No obstante, sus manos marcaron la distancia prudencial de la franja amarilla para evitar arrollamientos. La derecha boca abajo y la izquierda boca arriba, urgando con detenimiento y paciencia entre la piel y la formación de queratina llamada uña, el material depositado entre ambas, llamado mugre. Así pasó un larguísimo tiempo del camino, presumo que para evitar subir el rostro y encontrarse con mis ojos.

Yo diría que a la mitad del recorrido entre Caricuao y Mamera, después de salir de la curvita donde está un edificio de la Cantv del sector Ruiz Pineda, el tren frenó abruptamente y se apagaron las luces. El resoplido de los presentes fue un presagio de lo que vendría en la próxima hora de nuestras vidas. La voz ya familiar del operador del tren, nos anunciaba la ya familiar excusa de falla eléctrica en el sistema, por los que nos conminaba a ponernos cómodos, abrir las ventanas y relajarnos para disfrutar la función. Eso sí, nada de inventar a abrir las puertas y saltar a los rieles porque en cualquier momento volvía la energía y el riesgo de “electrocutación” era ineludible.

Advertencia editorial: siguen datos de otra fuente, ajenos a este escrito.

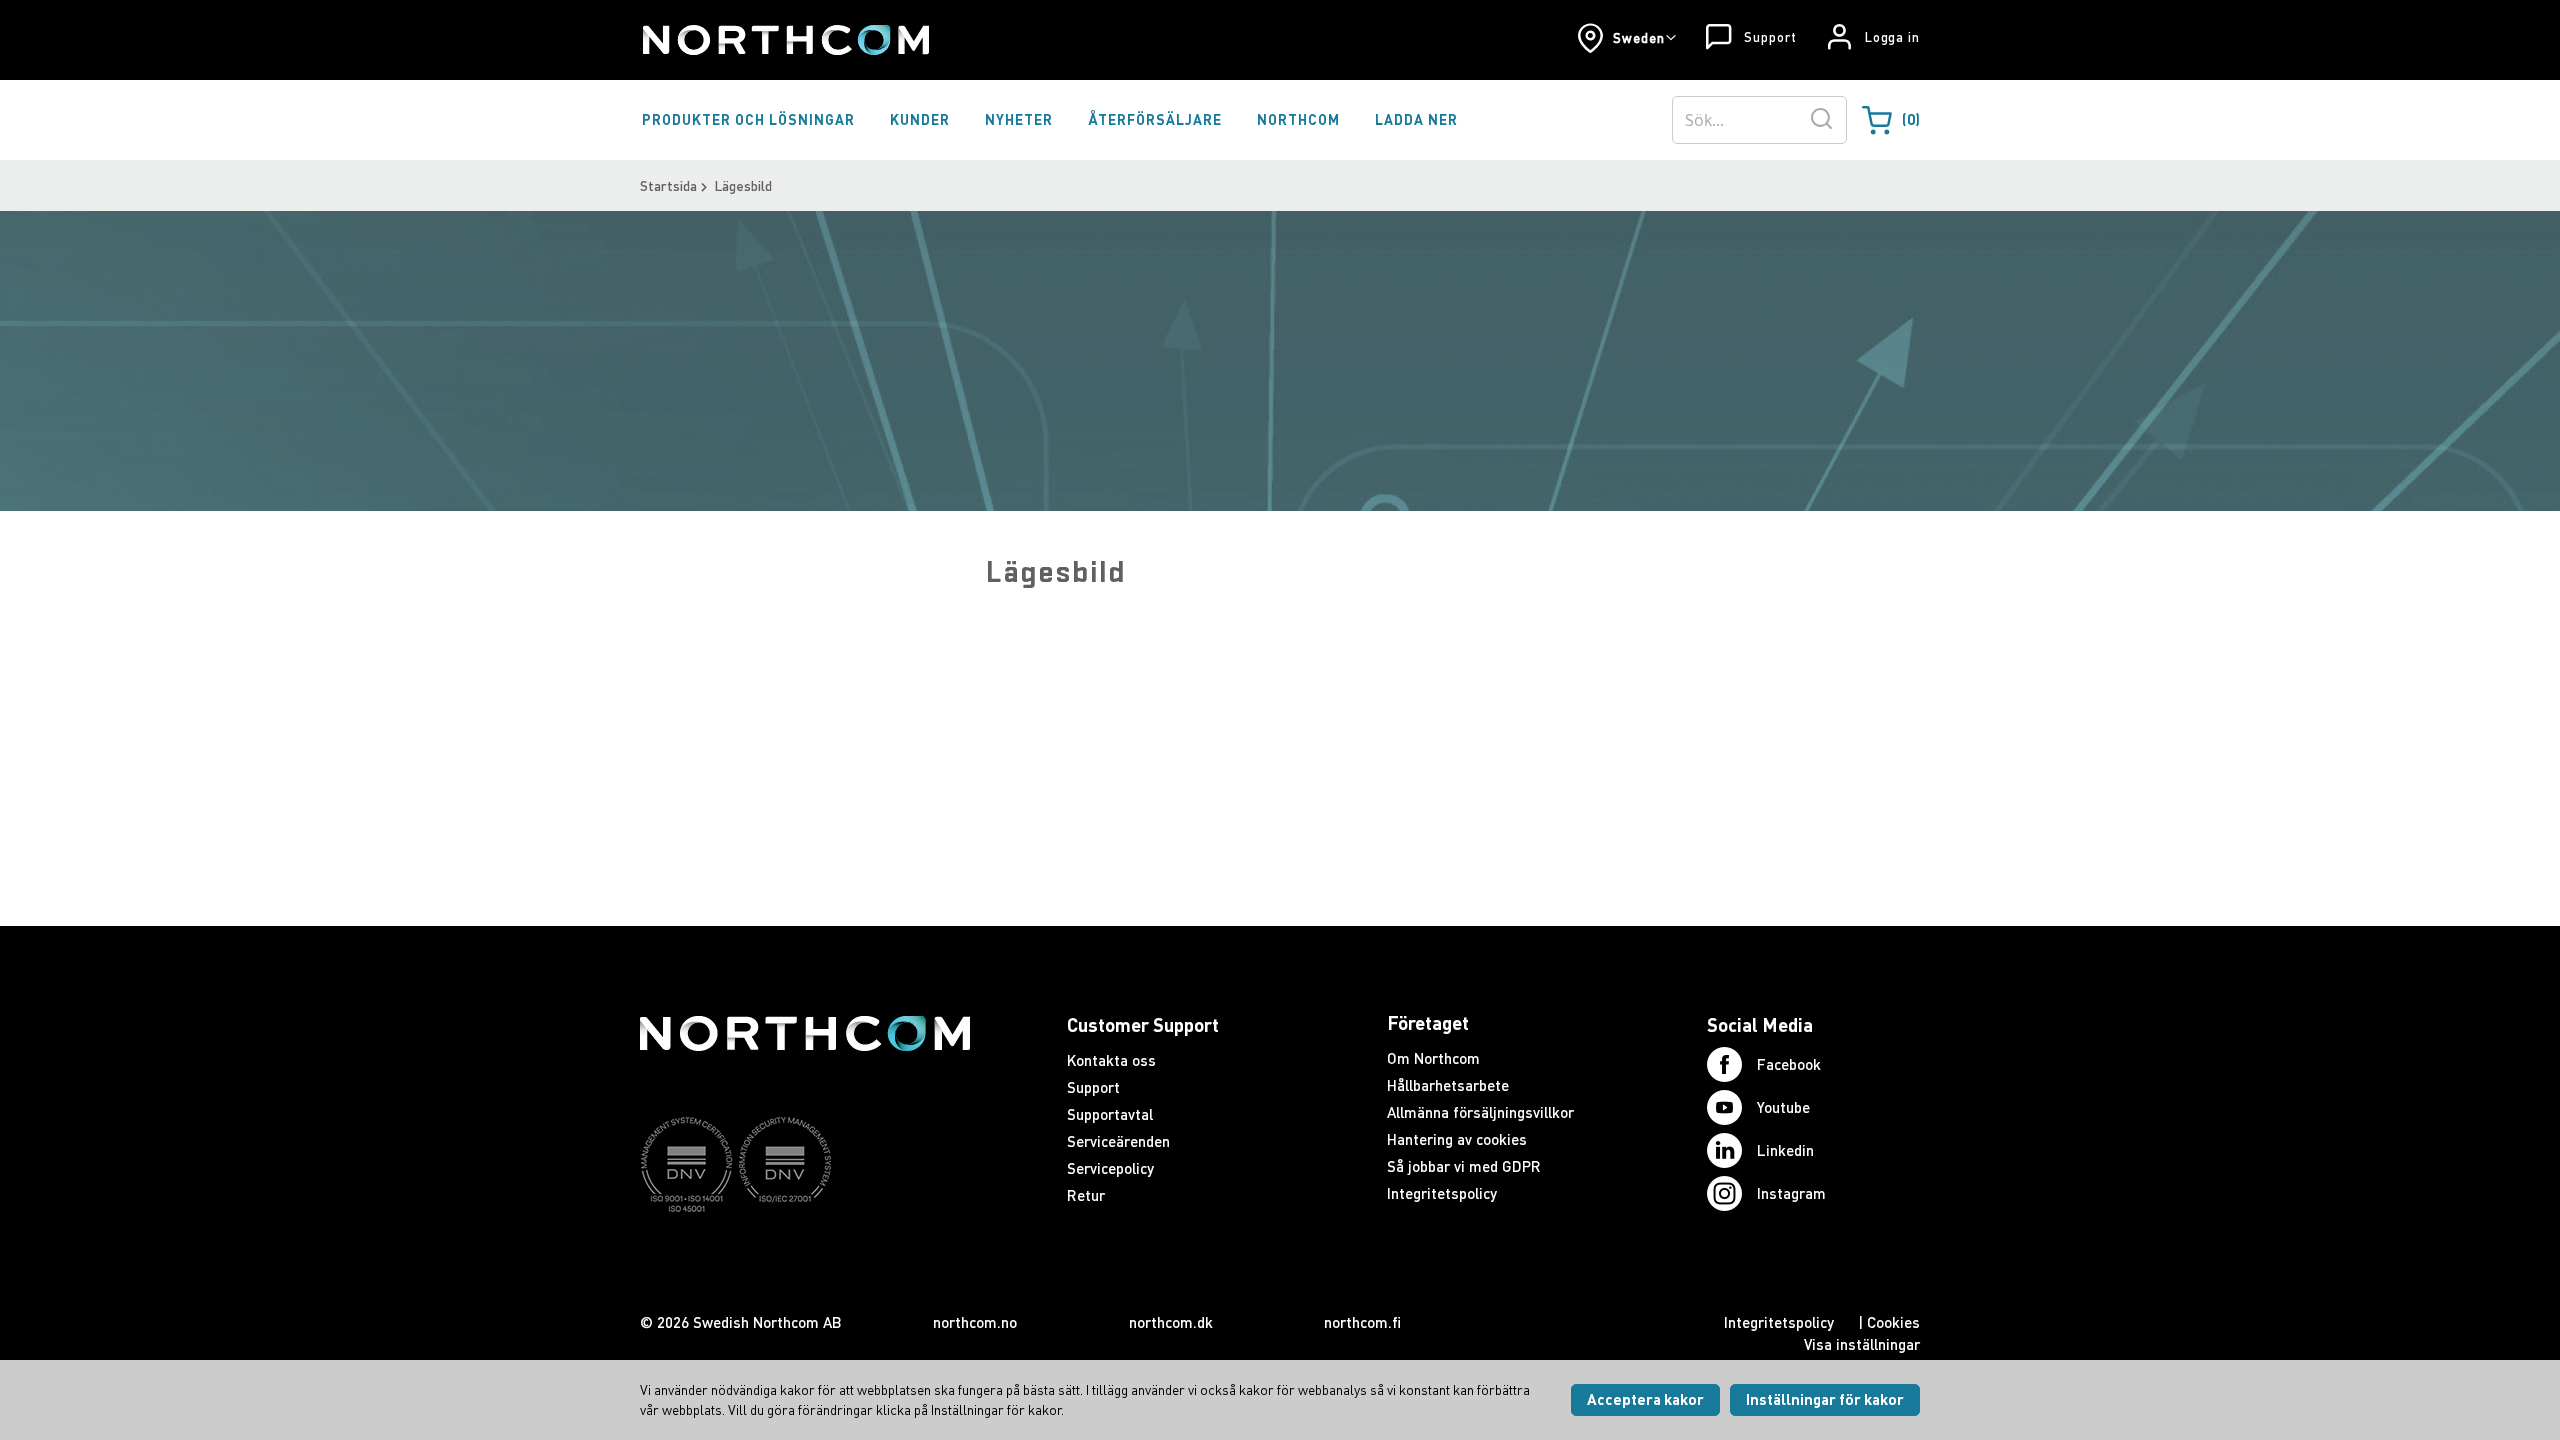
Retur (1086, 1195)
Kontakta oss (1111, 1060)
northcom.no (975, 1322)
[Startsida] (784, 40)
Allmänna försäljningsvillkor (1480, 1112)
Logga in (1892, 37)
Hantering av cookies (1457, 1139)
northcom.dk (1171, 1322)
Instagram (1791, 1193)
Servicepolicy (1110, 1168)
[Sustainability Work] (805, 1251)
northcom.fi (1362, 1322)
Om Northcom (1433, 1058)
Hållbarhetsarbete (1448, 1085)
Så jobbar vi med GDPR (1464, 1166)
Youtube (1783, 1107)
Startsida (668, 185)
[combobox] (1759, 120)
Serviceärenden (1118, 1141)
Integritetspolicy (1442, 1193)
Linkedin (1785, 1150)
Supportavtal (1110, 1114)
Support (1770, 37)
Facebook (1789, 1064)
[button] (1626, 38)
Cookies (1893, 1322)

Allí la pasamos, yo acalambrado en mis centímetros de espacio y ella con la cabeza enterrada en sus uñas, sin subir la mirada. Una hora, una hora de sano esparcimiento y la distracción la ponía el operador cada vez que decía que “en breves momentos iniciaremos movimiento, en cuanto se restablezca el fluido eléctrico”.

El dedo del creador se posó sobre nuestro tren –porque después de tanto tiempo ya era nuestro por hecho y derecho- y se hizo la luz. El aire acondicionado nos brindó una nueva bocanada de aire fresco, aunque no me molestaba para nada respirar el que desechaba mi frontal y muda compañera; y…se inició el movimiento prometido.

Las estaciones pasaron como un suspiro, una a una iban siendo superadas como juegos de video que te llevan a un nivel más alto, hasta llegar a Zona Rental. Al abrir la puerta, salió expulsada la gente como a quien le dan una patada de despedida. Al caminar a la escalera que conduce a las líneas uno y tres, delante de mí estaba la dama platinada y elegante, quien volvió a derrochar su glamour al decir: “este metro es una vaina seria…ya me gané otro peo con mi jefe”.